The summer solstice though can make me feel sad because, imperceptibly at first, I know that from today the daylength will begin to shorten and autumn then winter are ahead of me. I think this melancholic side must be due to my Scandinavian genes; the Nordic countries do make the most of the summer daylength, knowing that in a few months darkness will dominate their lives for the long winter ahead.

But this year as the days lengthened in early June I set myself another quest, that of seeing a glowing glow worm. In all my years of wandering about the countryside I had never seen a flightless glowing female advertising herself to a passing flying male. It is thought that glow worms are in decline nationally, although this may possibly be more a result of increasing light pollution causing their admittedly very bright light to be dulled and hard to see by anyone looking for them. In dark areas of the countryside, the female glow worm light is so bright it can easily be seen 20 meters away.

And so it was that last night on the night of the Summer Solstice, Julie and I set off to look for glow worms. I’d found a single female glowing the night before and intended to return to look for more. Before that we drove to a disused railway line at Wootton Rivers on the edge of the vast Savernake Forest. There have been historical reports of glow worms here and so with anticipation of seeing one we headed off down the railway line. It was 10 o’clock and there was still enough light to see the banks of this track were covered in wild flowers. Moths too danced about in amongst the shrubs, it was good to see them as this year has not been kind to moths and butterflies.

Suddenly I heard a noise and there right in front of us, a black and white striped face, a badger, just three or 4 feet away. I’m not sure who was the more startled. I called to Julie behind me but in doing so this gave old Brock enough time to disappear into the undergrowth. After walking a good length of the railway we had not seen any glow worms, so we returned to the car and drove to Great Bedwyn.

Driving around the empty lanes here in rural Wiltshire often brings us closer to wildlife. Near Crofton a polecat (or maybe polecat x ferret) ran across the road in front of the car towards a rabbit, but, seeing the car, turned and ran into the hedge. These mustelids with their ‘Lone Ranger’ mask are becoming quite common around here I believe and recently I found one dead by the road near Pewsey. If that wasn’t enough, as we arrived at the railway footpath crossing, the car headlight picked out a barn owl, which again seeing the car approach flew off.

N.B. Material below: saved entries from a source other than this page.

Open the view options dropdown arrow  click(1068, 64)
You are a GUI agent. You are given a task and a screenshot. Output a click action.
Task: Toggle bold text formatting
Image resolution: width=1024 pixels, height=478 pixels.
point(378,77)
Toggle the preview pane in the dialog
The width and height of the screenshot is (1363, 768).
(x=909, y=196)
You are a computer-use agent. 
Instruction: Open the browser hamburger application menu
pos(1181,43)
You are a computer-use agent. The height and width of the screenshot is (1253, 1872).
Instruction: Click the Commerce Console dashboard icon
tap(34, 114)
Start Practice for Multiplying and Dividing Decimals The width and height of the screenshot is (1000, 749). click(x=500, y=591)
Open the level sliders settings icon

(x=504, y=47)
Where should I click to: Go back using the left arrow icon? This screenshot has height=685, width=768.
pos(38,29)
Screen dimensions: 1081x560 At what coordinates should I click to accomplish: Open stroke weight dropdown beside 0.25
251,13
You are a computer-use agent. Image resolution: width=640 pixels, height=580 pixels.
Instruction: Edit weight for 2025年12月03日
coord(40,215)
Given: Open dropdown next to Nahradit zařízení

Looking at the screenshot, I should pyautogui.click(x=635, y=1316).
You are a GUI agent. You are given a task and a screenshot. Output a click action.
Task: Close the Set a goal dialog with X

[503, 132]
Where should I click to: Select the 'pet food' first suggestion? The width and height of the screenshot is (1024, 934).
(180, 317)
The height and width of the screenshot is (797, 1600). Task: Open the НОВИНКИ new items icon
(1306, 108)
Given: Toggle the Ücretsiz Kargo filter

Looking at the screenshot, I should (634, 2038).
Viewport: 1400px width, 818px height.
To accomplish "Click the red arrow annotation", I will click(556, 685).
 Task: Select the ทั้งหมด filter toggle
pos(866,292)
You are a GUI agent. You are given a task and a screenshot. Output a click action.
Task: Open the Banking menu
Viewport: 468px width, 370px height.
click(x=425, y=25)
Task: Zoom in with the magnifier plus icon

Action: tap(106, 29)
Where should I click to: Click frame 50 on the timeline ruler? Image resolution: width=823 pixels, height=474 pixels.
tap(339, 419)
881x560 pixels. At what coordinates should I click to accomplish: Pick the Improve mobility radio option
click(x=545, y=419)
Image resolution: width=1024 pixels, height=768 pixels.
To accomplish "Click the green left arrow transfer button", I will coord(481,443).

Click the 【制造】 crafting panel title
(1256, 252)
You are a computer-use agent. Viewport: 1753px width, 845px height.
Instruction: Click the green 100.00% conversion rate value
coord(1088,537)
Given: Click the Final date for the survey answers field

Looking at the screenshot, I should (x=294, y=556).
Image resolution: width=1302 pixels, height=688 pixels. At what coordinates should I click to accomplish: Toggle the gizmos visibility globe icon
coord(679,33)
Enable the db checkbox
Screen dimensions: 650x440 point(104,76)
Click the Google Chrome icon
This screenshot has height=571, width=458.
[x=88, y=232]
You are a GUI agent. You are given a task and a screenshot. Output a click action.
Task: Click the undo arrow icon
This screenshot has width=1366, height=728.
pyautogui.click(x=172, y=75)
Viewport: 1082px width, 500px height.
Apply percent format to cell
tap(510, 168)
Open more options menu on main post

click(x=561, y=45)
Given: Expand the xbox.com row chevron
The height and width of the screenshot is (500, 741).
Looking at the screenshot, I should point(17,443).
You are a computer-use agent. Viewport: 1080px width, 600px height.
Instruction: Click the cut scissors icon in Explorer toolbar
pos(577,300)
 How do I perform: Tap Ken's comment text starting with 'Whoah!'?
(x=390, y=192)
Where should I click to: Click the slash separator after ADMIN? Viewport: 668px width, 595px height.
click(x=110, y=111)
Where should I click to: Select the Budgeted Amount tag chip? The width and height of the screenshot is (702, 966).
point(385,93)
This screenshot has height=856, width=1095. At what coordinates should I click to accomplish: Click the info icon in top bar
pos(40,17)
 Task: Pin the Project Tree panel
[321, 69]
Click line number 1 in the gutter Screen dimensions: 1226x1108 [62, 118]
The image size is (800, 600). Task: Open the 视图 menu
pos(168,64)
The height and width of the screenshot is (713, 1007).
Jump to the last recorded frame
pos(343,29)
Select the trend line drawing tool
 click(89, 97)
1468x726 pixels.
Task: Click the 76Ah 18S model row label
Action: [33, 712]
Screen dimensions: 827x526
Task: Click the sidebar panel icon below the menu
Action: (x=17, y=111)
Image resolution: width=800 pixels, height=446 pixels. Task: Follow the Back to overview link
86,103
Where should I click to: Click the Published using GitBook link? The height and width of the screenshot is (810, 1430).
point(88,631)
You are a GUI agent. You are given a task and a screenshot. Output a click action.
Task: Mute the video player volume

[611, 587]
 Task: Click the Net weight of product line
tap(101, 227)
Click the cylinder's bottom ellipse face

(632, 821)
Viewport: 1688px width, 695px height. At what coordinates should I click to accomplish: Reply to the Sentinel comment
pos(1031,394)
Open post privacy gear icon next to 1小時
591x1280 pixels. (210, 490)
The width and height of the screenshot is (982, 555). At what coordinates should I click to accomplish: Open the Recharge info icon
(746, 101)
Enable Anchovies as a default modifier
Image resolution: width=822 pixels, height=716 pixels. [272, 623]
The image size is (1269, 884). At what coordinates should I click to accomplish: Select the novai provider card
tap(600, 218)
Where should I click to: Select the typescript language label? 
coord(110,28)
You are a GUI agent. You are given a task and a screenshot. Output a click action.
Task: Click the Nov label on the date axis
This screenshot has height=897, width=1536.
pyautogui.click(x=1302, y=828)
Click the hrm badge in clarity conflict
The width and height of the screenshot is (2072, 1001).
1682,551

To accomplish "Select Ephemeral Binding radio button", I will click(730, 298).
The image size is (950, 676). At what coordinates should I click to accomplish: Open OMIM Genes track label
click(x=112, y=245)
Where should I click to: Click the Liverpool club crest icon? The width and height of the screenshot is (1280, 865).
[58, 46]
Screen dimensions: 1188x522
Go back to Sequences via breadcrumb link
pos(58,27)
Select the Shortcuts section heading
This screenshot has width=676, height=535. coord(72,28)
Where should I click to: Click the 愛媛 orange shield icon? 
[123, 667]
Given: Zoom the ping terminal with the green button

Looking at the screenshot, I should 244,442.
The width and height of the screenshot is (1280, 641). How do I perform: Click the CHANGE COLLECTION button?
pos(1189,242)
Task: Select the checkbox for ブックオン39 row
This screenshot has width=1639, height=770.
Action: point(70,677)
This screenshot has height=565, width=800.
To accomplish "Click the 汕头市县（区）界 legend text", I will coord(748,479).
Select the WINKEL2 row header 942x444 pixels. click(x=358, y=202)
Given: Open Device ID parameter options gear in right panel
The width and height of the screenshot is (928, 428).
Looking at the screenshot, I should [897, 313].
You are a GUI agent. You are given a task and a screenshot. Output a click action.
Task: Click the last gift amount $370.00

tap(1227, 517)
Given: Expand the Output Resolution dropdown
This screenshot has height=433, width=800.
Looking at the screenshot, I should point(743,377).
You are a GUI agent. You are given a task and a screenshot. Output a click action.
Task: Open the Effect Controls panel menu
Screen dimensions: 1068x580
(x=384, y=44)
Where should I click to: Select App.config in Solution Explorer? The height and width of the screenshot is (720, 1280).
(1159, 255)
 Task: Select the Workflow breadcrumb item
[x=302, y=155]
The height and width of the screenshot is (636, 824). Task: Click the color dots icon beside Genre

About a quarter of all glow worm sightings are along railways or tracks and so as we got out of the car and with caution quickly crossed the main Plymouth to Paddington railway line, there in the same spot as the previous night, a bright green glow, the size and intensity of a L.E.D light on a hi-fi. Julie, like me, had never seen a glow worm until last night and, despite being gripped by hayfever, we were both mesmerised while I took a photograph. Returning to our car, I looked along the railway line. There not 20 feet away another glow by the side of the track. In dark areas like this they really do stand out and there may have been more, but this is a very fast line and it would be foolhardy to trespass, so I observed from the comparative safety of the footpath crossing.

But I shall remember this Midsummer’s night, looking for, and finding, glow worms in Wiltshire, a priceless memory for me as the days imperceptibly begin to shorten.


  1. A most interesting and absorbing read Andrew. It sounded like you spent a magical evening hunting for those little gems. I have seen them myself but it was a long time ago, very memorable though.

    I share your feeling of melancholy at the thought of the shortening days, most particularly this year when we have been so deprived of good weather. I have always found it rather odd that June 21st is officially the first day of Summer but June 24th is midsummer's day!!

    I also enjoyed yesterday's post about the walking stick. I was reminded of how, as children, my brother and I used to make bows and arrows in a similar but very childish way :-)

  2. What ever happened to Children playing with a stick and some water? Nowerdays ShySongbird they need financially expensive entertainment. Sad!